How have Asian governments and NGOs been responding to the spread of AIDS? Is their regional cooperation?
 
I think there are a lot of regional efforts in AIDS that are really going to be important. Certainly the Thais, again, have been very active in this in terms of Thai Ministry of Health involved in Vietnam, involved in Laos, involved in Cambodia; and more of that kind of work is going to have to happen. The local and regional NGO activity around this epidemic in Asia and the connections between NGOs is extraordinary. A good one, for example, is the Asian Harm Reduction Network, which is a kind of umbrella organisation of NGOs that works with harm reduction for IDU. It is stated with Australian money, but it is based in Northern Thailand; and it involves people from India, Nepal, Thailand, Cambodia, Vietnam, and China. They do workshops, training, outreach and policy that are really trying to push governments to move forward on policy. I think UNAIDS has played a tremendous role in the region in supporting NGOs and then helping them get linked up together.
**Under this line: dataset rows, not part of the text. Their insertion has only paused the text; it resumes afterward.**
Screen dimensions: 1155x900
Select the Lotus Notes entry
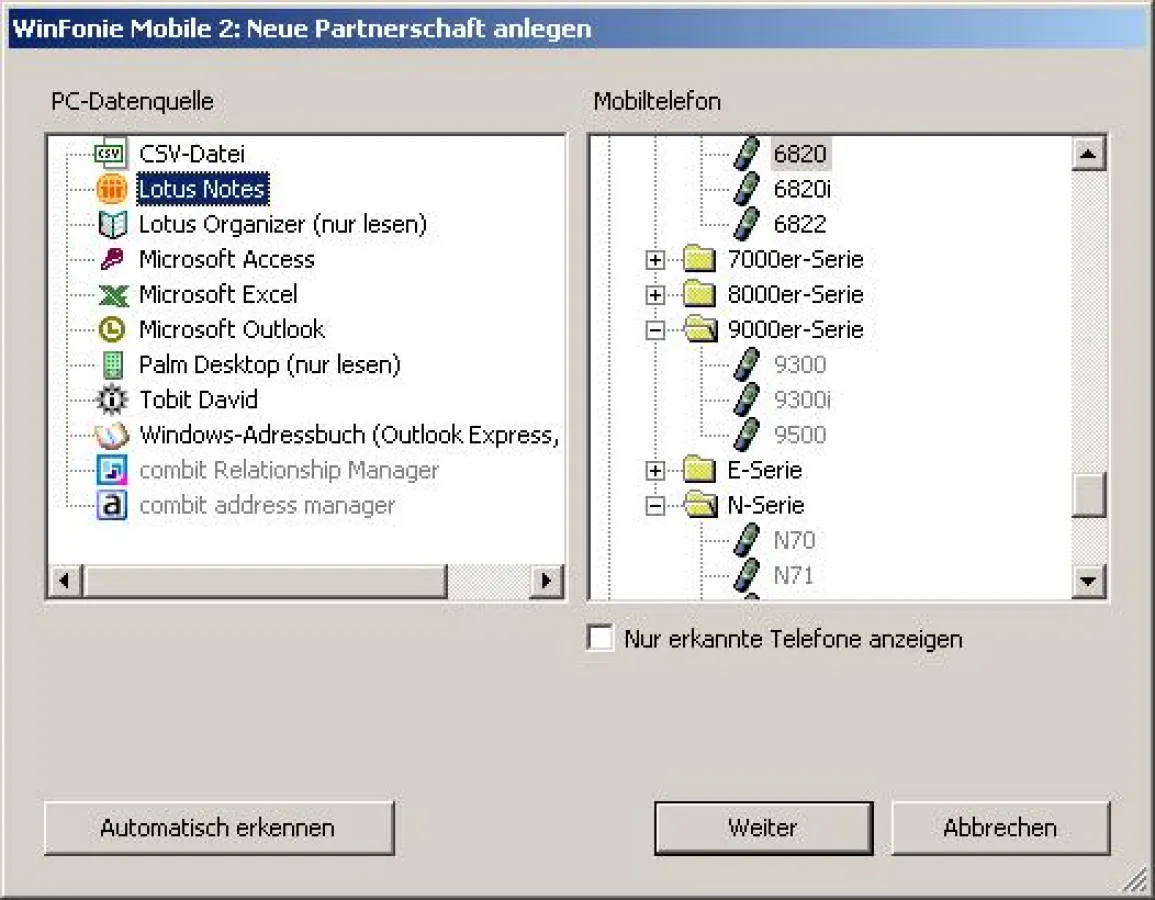point(201,188)
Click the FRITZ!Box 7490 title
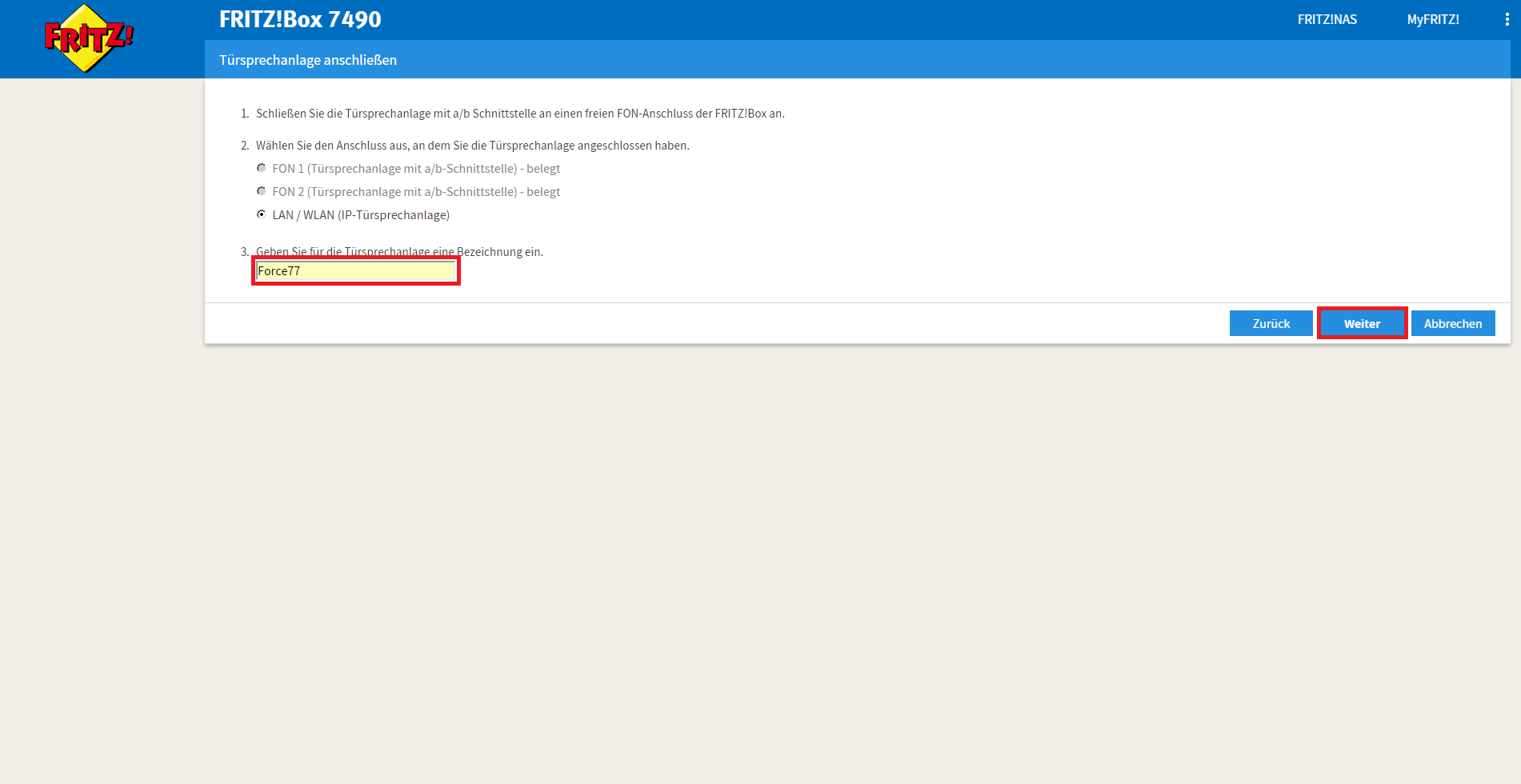This screenshot has width=1521, height=784. [300, 19]
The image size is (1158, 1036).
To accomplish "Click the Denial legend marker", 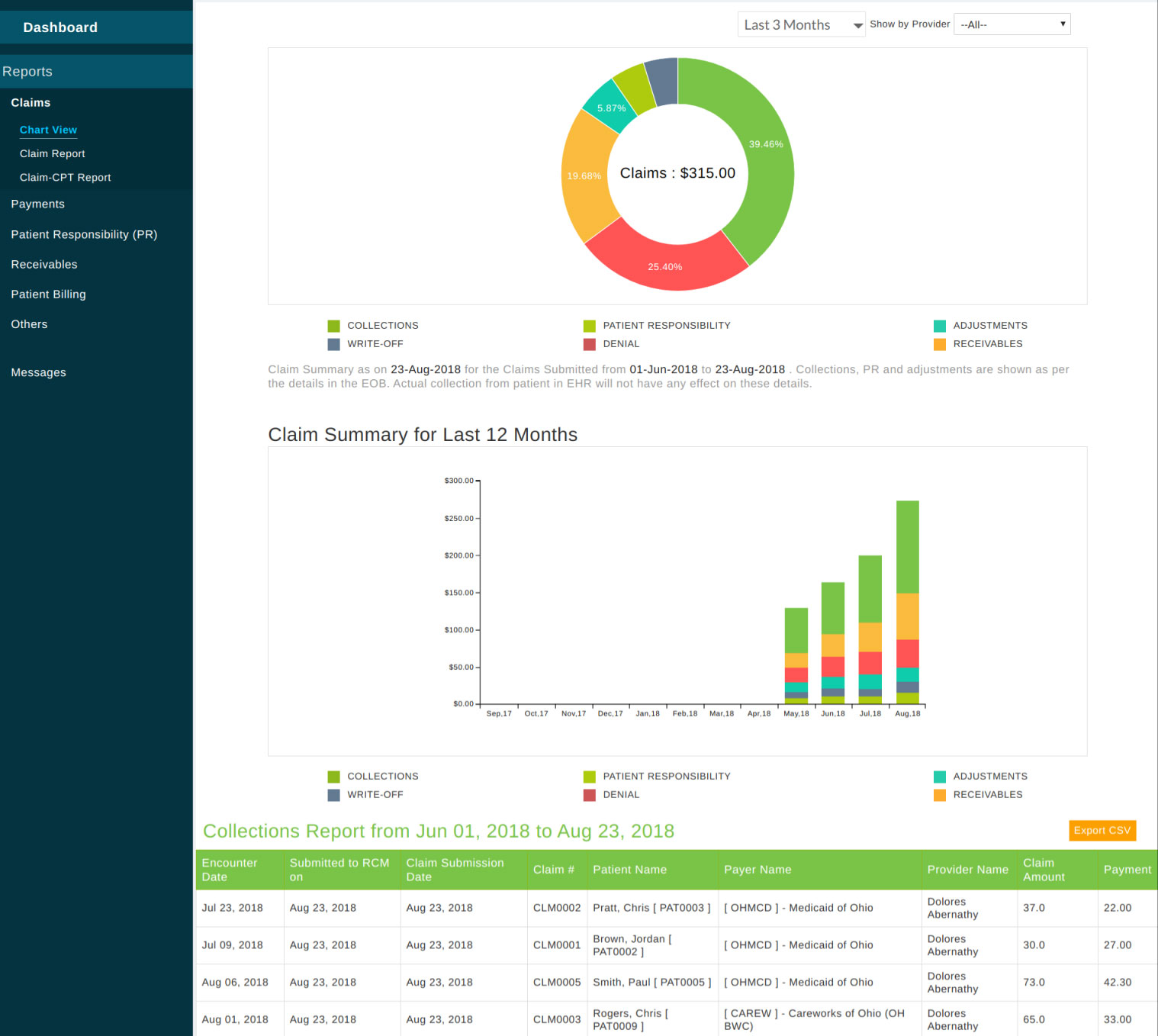I will click(589, 344).
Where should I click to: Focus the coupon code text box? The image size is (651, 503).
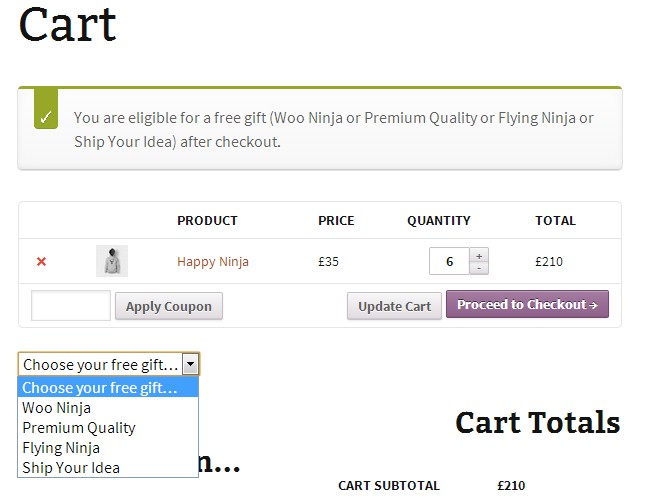[x=71, y=306]
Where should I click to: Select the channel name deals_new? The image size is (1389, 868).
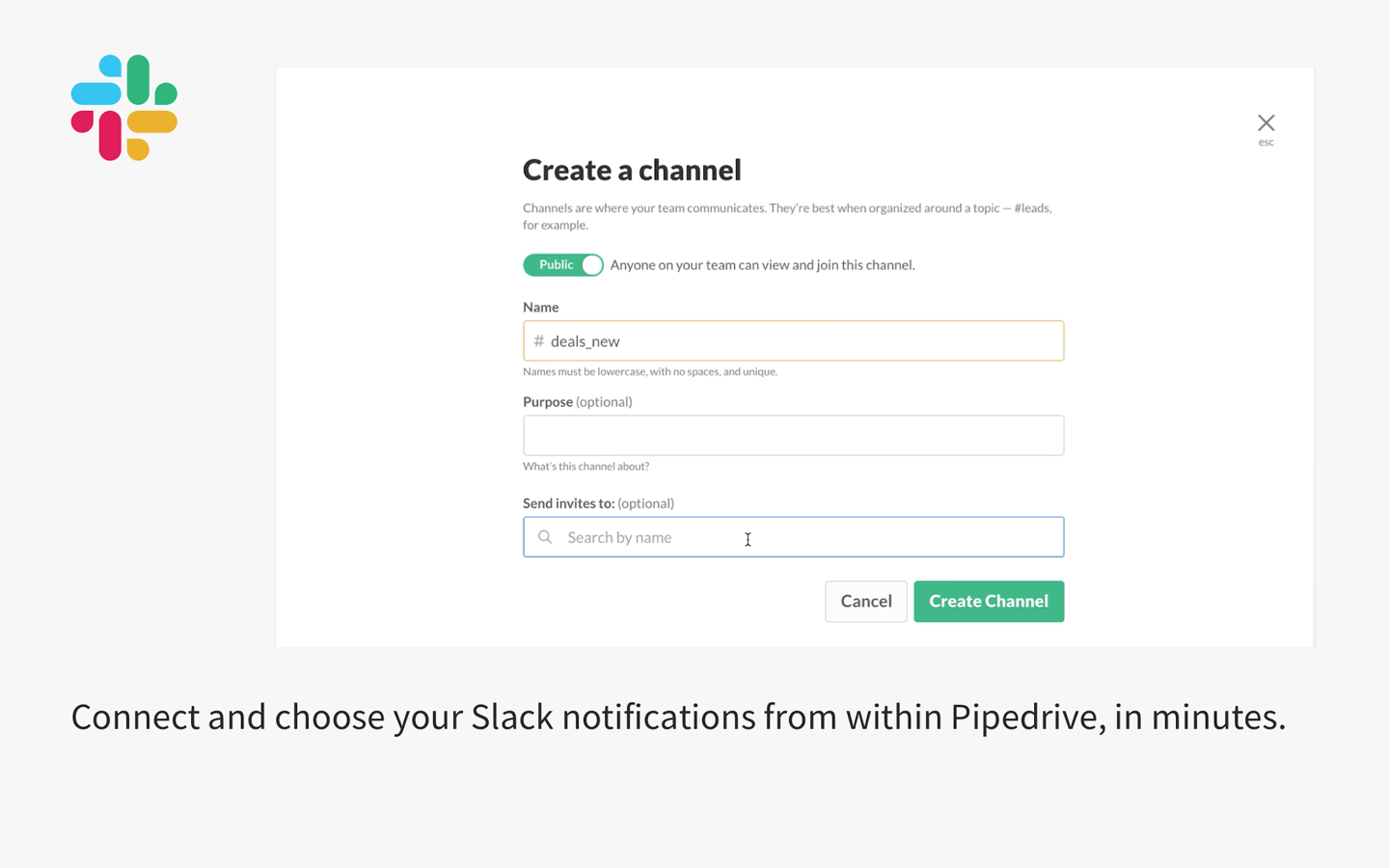pyautogui.click(x=584, y=340)
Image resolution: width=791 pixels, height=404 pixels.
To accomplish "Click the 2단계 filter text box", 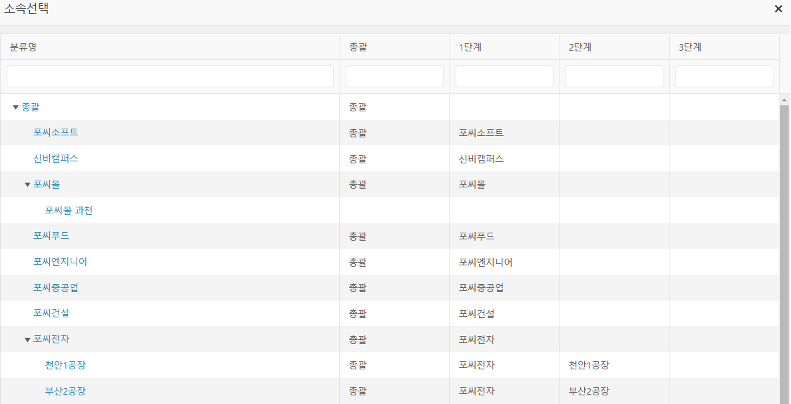I will (614, 76).
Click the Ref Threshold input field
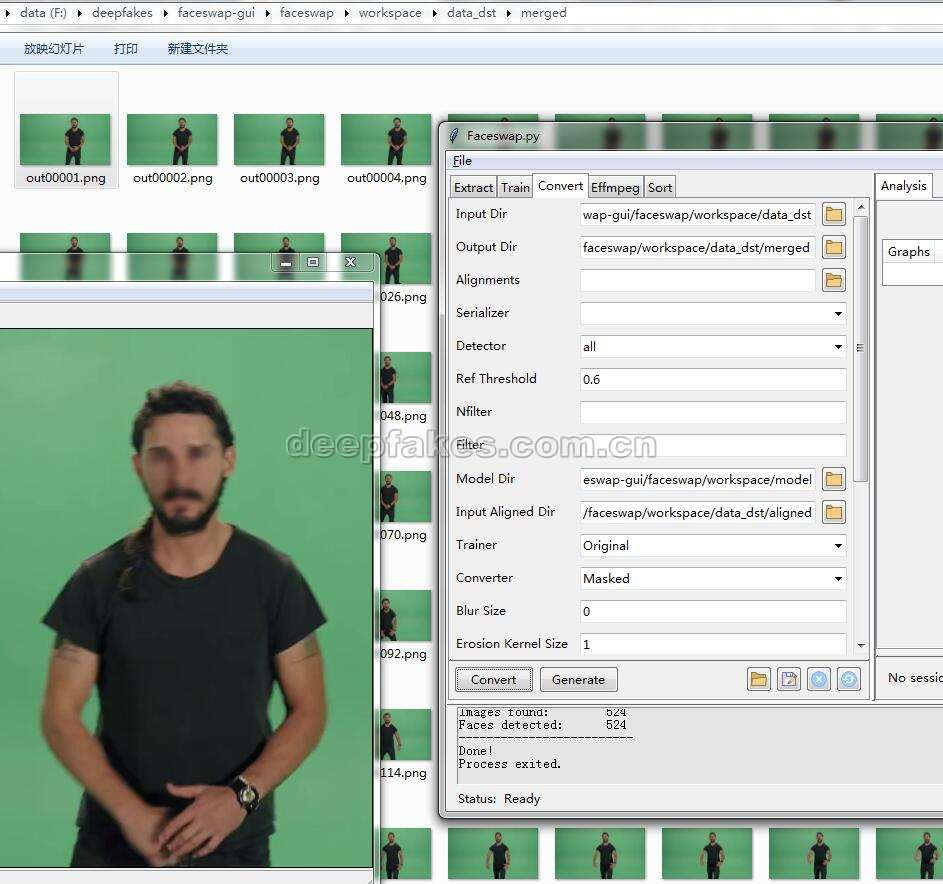This screenshot has width=943, height=884. 712,379
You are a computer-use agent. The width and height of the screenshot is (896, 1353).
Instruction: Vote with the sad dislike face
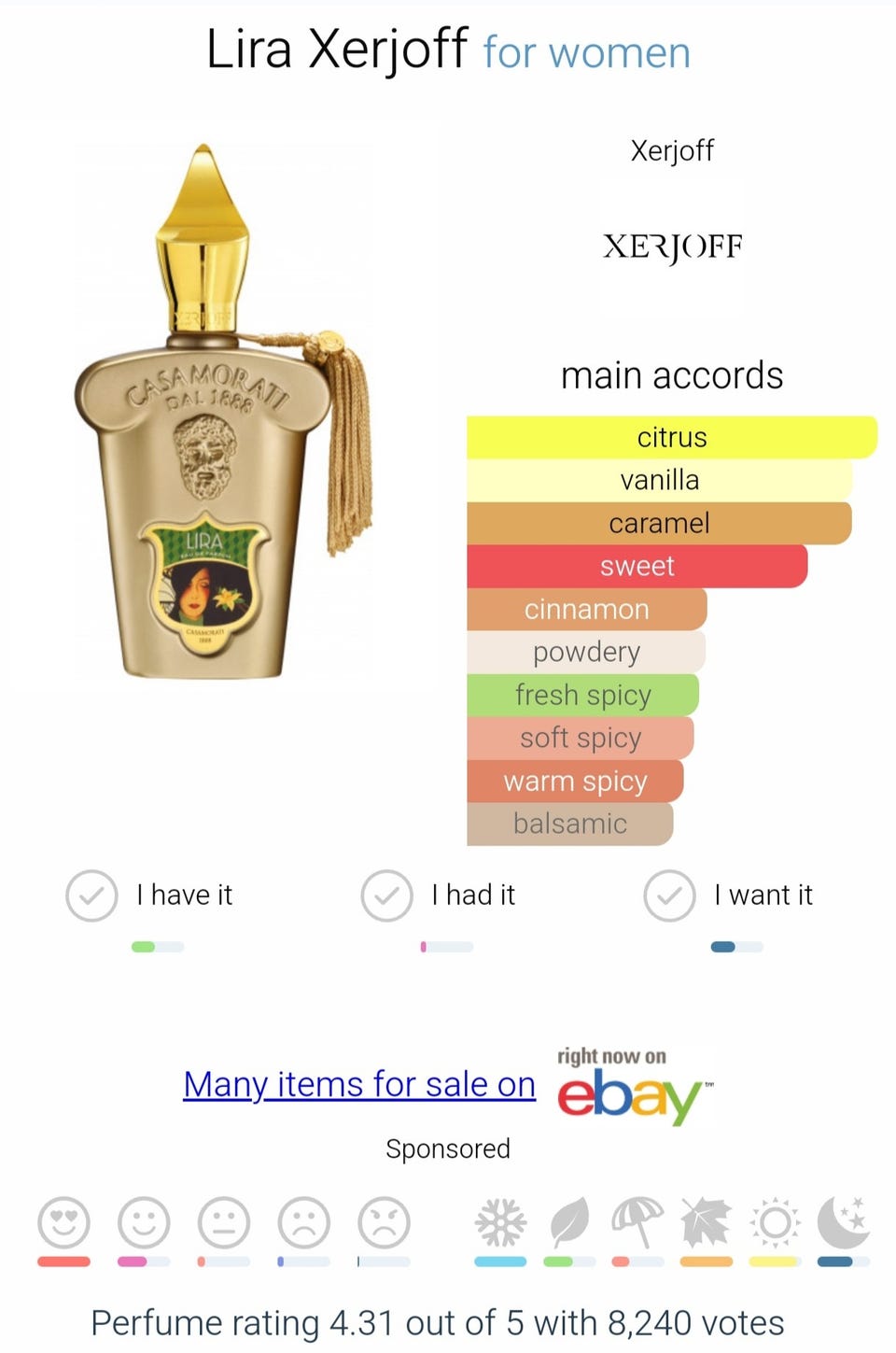tap(304, 1222)
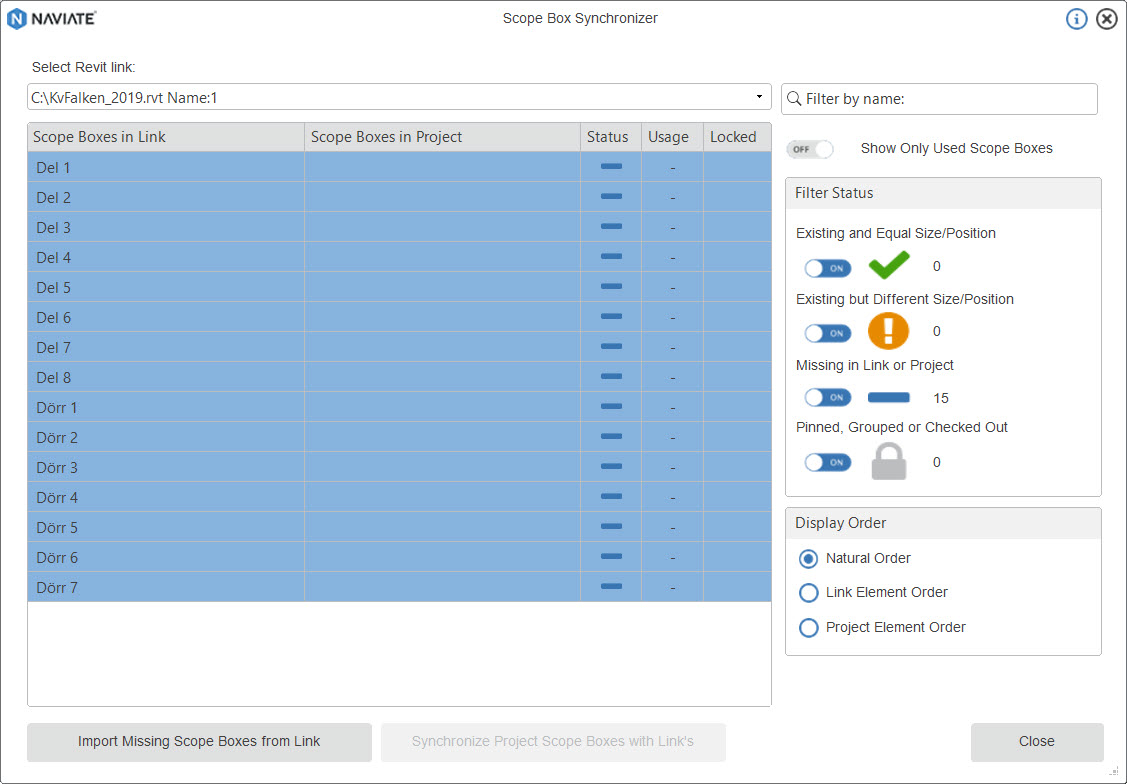Select the Link Element Order radio button
This screenshot has height=784, width=1127.
809,593
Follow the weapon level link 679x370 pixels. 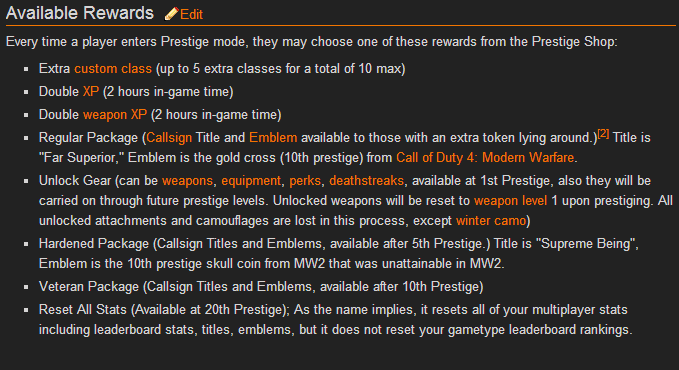[511, 201]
Southeast Asia AIDS Network allows NGOs even in very remote places, as long as they get on E-mail, to get updates, to communicate, to ask for things like "anybody have a workshop training on gynaecological manifestations of AIDS?" Then you see this information. So those networks have been very important.
 
Dr. Chris Beyrer, Director of the Johns Hopkins Fogarty AIDS International Training and Research Program, talked with AsiaSource about the issues surrounding the rapid spread of AIDS in Asia. Dr. Beyrer works mainly on HIV prevention research, trials of prevention strategies, and the efforts to develop an HIV vaccine. With a specific focus on AIDS in Burma and Cambodia, he has published several articles on political, social, and medical problems surrounding the spread of HIV in Asia.